◆ SHORT TASK: Can you output the lines from the one containing "Screen dimensions: 818x793" through the end of the records, both included, as a JSON list of strings with one string per line and blank lines omitted?

══ DATA FOR THIS TASK ══

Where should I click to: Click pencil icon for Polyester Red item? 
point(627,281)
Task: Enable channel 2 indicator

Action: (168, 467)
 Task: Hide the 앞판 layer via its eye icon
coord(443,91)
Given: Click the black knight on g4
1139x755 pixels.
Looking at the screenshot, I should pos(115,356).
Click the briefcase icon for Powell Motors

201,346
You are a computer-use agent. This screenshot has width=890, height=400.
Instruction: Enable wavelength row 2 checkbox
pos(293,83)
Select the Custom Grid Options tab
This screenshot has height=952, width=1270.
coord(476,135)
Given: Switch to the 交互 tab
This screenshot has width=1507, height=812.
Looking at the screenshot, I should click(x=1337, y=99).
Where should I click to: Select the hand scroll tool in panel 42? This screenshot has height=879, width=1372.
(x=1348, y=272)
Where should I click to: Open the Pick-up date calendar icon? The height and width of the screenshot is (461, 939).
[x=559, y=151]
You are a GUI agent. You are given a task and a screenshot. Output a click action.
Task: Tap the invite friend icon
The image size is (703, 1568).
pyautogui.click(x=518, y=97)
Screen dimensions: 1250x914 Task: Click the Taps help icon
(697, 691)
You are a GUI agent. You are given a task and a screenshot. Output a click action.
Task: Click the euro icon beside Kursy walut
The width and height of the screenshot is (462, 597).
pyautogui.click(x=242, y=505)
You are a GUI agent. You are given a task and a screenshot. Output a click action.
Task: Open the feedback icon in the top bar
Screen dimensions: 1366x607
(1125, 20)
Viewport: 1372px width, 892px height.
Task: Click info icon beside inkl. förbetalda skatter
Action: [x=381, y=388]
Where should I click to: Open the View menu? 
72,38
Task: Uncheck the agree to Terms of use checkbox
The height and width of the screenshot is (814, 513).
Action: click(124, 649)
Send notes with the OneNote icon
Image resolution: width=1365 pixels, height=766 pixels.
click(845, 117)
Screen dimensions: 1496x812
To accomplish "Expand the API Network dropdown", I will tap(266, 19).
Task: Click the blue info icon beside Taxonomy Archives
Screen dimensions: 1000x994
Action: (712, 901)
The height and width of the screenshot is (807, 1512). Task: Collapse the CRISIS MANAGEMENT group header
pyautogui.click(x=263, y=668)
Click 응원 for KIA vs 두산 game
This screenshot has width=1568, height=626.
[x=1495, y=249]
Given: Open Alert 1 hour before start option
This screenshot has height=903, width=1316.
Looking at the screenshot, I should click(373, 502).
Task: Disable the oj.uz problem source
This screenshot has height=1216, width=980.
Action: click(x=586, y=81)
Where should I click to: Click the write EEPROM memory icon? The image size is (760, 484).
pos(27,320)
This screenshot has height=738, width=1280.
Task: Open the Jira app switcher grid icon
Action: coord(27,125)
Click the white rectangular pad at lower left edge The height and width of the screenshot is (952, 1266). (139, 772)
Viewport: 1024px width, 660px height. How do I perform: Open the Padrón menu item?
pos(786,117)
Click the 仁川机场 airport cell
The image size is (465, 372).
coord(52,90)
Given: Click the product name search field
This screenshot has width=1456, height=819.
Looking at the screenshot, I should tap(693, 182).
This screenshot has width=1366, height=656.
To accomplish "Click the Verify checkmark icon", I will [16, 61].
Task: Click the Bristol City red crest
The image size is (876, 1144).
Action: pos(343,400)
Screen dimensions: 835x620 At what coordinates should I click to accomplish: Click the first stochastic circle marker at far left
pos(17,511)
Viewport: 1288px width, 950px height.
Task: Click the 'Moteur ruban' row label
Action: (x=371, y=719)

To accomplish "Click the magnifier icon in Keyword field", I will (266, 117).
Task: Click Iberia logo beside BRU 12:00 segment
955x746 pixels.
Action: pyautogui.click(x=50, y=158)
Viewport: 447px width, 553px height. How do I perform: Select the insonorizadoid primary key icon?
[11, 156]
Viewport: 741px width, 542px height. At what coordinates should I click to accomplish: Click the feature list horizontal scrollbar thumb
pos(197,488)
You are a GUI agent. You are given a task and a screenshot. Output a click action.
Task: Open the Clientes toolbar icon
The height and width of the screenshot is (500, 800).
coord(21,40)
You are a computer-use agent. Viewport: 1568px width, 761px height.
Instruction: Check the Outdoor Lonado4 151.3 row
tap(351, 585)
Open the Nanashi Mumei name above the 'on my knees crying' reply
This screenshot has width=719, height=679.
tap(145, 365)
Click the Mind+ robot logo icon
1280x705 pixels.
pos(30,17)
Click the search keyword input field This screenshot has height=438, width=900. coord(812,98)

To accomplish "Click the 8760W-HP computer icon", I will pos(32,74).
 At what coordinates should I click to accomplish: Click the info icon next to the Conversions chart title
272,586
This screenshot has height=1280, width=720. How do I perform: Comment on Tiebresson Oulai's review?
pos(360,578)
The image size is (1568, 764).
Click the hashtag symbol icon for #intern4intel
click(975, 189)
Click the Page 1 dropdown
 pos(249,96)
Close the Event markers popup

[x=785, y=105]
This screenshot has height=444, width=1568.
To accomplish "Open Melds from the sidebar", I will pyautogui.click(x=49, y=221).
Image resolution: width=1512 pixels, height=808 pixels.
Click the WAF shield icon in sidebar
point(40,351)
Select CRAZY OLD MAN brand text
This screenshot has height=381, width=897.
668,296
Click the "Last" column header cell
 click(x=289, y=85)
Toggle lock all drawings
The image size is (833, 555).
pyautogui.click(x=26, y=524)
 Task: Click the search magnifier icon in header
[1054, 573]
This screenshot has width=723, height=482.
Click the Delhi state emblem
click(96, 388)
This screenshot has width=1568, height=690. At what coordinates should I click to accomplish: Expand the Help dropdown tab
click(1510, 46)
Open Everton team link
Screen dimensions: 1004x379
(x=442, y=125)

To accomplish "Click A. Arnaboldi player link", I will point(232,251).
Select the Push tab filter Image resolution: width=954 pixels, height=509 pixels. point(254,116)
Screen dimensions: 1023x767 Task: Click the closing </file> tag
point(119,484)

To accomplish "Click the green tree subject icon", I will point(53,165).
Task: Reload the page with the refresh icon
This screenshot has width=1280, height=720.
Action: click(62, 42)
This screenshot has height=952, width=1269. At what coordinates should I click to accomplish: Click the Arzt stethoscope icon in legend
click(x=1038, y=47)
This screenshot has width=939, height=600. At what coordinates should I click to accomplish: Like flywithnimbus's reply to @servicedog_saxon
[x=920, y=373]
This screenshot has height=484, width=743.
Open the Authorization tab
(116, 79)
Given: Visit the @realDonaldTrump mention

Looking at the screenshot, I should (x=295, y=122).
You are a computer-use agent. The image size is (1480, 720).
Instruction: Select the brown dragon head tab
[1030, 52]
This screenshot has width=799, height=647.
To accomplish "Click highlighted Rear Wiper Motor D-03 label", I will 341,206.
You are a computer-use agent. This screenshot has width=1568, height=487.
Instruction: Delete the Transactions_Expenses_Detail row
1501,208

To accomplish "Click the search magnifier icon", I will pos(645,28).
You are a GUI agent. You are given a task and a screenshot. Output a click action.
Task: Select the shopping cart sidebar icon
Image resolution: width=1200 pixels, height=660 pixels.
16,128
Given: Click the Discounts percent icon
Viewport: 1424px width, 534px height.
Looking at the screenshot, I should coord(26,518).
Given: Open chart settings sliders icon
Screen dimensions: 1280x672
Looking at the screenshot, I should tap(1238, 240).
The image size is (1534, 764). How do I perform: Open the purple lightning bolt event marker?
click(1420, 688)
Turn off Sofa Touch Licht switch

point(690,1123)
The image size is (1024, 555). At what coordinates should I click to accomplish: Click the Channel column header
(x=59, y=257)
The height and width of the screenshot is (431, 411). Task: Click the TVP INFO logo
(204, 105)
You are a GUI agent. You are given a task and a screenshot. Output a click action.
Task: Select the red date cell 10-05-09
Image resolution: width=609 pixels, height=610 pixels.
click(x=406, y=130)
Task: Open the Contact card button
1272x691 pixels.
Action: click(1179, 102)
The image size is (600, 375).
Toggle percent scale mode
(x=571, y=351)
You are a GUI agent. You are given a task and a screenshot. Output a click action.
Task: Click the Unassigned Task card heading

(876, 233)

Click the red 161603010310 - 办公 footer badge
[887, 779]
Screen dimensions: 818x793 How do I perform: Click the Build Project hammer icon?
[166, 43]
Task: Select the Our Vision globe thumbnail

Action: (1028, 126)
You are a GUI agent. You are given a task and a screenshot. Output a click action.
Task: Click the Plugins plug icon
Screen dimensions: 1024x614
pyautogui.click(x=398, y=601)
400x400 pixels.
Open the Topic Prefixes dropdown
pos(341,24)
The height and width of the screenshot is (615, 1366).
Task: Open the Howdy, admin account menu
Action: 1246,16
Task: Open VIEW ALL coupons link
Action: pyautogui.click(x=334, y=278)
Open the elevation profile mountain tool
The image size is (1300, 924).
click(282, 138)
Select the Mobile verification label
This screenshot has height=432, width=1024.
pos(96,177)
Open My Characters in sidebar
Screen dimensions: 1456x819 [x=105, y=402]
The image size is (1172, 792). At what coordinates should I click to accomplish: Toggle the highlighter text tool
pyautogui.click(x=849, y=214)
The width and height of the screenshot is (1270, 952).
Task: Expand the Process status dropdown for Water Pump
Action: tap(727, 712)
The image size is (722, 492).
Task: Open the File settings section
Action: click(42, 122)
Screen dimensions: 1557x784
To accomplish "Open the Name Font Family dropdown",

═══

◆ RESPONSE TO THIS TASK:
[
  "Screen dimensions: 818x793 How do I perform: Click the Build Project hammer icon?",
  "[166, 43]",
  "Task: Select the Our Vision globe thumbnail",
  "Action: (1028, 126)",
  "You are a GUI agent. You are given a task and a screenshot. Output a click action.",
  "Task: Click the Plugins plug icon",
  "Screen dimensions: 1024x614",
  "pyautogui.click(x=398, y=601)",
  "400x400 pixels.",
  "Open the Topic Prefixes dropdown",
  "pos(341,24)",
  "The height and width of the screenshot is (615, 1366).",
  "Task: Open the Howdy, admin account menu",
  "Action: 1246,16",
  "Task: Open VIEW ALL coupons link",
  "Action: pyautogui.click(x=334, y=278)",
  "Open the elevation profile mountain tool",
  "The image size is (1300, 924).",
  "click(282, 138)",
  "Select the Mobile verification label",
  "This screenshot has height=432, width=1024.",
  "pos(96,177)",
  "Open My Characters in sidebar",
  "Screen dimensions: 1456x819 [x=105, y=402]",
  "The image size is (1172, 792). At what coordinates should I click to accomplish: Toggle the highlighter text tool",
  "pyautogui.click(x=849, y=214)",
  "The width and height of the screenshot is (1270, 952).",
  "Task: Expand the Process status dropdown for Water Pump",
  "Action: tap(727, 712)",
  "The image size is (722, 492).",
  "Task: Open the File settings section",
  "Action: click(42, 122)",
  "Screen dimensions: 1557x784",
  "To accomplish \"Open the Name Font Family dropdown\","
]